### Record excerpts

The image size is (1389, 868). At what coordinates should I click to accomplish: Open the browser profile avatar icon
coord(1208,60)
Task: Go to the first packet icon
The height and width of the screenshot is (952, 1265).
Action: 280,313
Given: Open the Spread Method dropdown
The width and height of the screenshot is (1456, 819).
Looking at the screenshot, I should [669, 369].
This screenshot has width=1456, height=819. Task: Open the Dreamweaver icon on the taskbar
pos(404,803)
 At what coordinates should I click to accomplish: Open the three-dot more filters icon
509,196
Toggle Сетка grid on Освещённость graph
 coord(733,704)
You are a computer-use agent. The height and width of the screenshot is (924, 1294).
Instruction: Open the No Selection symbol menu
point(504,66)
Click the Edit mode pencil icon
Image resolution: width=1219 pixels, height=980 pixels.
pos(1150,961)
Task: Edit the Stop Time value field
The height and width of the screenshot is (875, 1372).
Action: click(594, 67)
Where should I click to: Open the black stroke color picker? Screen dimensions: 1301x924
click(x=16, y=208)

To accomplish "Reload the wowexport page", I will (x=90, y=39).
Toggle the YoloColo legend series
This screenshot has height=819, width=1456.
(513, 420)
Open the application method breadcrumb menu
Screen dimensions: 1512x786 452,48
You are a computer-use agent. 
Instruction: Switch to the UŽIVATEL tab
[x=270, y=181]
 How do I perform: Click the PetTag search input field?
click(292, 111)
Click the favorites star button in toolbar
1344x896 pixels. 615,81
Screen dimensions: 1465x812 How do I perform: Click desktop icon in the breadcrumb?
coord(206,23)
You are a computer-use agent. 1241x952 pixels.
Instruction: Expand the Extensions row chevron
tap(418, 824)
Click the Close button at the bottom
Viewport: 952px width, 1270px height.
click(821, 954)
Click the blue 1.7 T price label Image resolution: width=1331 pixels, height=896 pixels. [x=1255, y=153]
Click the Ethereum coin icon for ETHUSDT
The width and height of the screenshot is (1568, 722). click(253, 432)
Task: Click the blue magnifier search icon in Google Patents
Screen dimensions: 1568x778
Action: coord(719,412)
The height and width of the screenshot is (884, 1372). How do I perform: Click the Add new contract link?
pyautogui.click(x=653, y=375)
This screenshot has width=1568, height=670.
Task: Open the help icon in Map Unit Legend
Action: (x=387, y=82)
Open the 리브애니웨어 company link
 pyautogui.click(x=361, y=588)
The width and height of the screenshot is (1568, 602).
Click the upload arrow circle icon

######

## Task goal
Set down precisely the lines above between the line holding "You are a computer-use agent. 1241x952" and the line holding "Click the blue 1.7", inclusive, and nothing beyond them.

## Answer box
You are a computer-use agent. 1241x952 pixels.
Instruction: Expand the Extensions row chevron
tap(418, 824)
Click the Close button at the bottom
Viewport: 952px width, 1270px height.
click(821, 954)
Click the blue 1.7 T price label Image resolution: width=1331 pixels, height=896 pixels. [x=1255, y=153]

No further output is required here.